Bonus da 100 euro in estate, governo pronto a rilanciare

21 Aprile 2016, di Alberto Battaglia

ROMA (WSI) – Dal bonus di 80 a quello da 100 euro: il messaggio avrebbe già suggestionato il presidente del Consiglio, Matteo Renzi, impegnato insieme alla squadra economica di Palazzo Chigi in nuove mosse in favore del reddito delle famiglie. A fornire queste indiscrezioni è il Messaggero, secondo il quale l’esame dei costi dell’allargamento della misura, in favore dei redditi dei dipendenti fino a 26mila euro lordi l’anno, avrebbe costi abbordabili per le casse dello Stato.ù

Fonti di Palazzo Chigi tuttavia negano e parlano di “notizie destituite di ogni fondamento”, sottolineando che “non c’è alcun piano di portare a 100 gli 80 euro”, che in ogni caso “restano una misura stabile del governo”.

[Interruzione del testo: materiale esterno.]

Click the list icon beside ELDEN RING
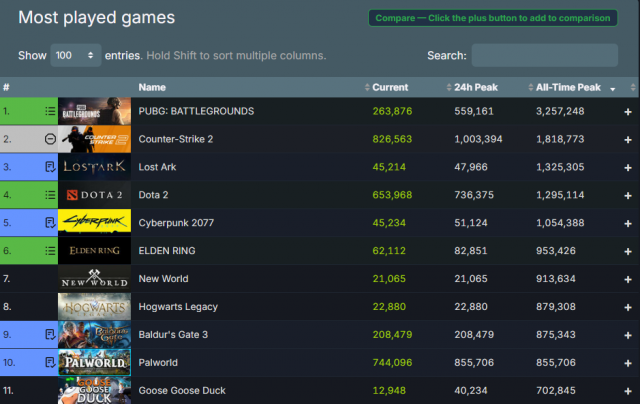The image size is (640, 404). tap(50, 251)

Il Messaggero parla 2,4 miliardi di euro, cui se ne potrebbero aggiungere altri due circa se tale bonus venisse applicato anche alle pensioni da meno di 500 euro al mese. L’alleggerimento fiscale, che dovrebbe essere varato dopo l’Estate, anche questo caso precederebbe un appuntamento importante alle urne: il referendum costituzionale di ottobre cui Renzi ha legato la sopravvivenza del governo da lui presieduto.

Le misure a favore dei redditi, particolarmente quelli medio-bassi, sarebbe finanziato in larga parte rimandando il taglio dell’Imposta sul reddito delle società (Ires) dal 27,5% al 24%, un intervento da 3,6 miliardi di euro, cui mancherebbero “700-800 milioni” per completare l’operazione.

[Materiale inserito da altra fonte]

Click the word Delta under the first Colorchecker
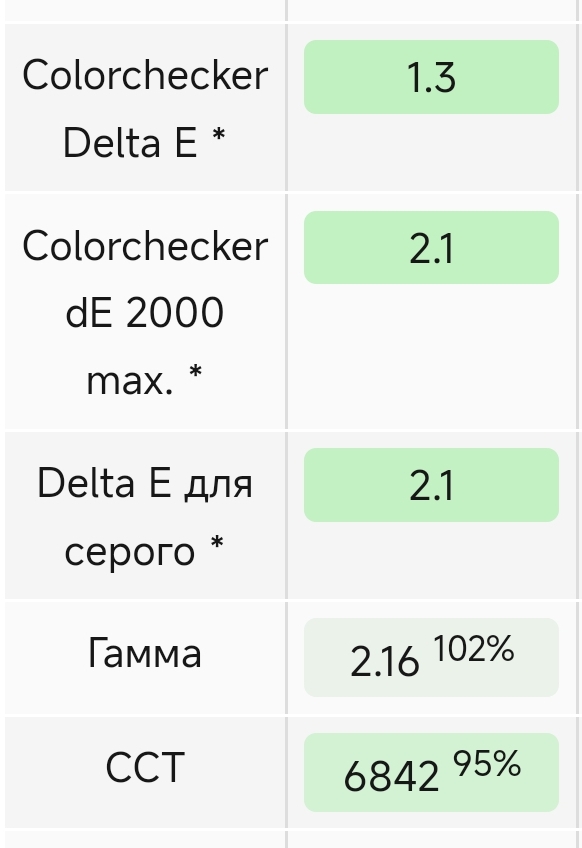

Oltre al bonus di 100 euro le proposte di alleggerimento fiscale comprendono anche l’aliquota piatta per per i redditi tra 27mila e 75 mila euro, idea quest’ultima proveniente dal vice ministro dell’Economia Enrico Zanetti (Scelta Civica); il costo, in questo caso, sarebbe più impegnativo: 10 miliardi. I centristi propugnano invece le misure di sostegno alle nascite con l’aumento degli sgravi per i figli, in particolare dal secondo in poi.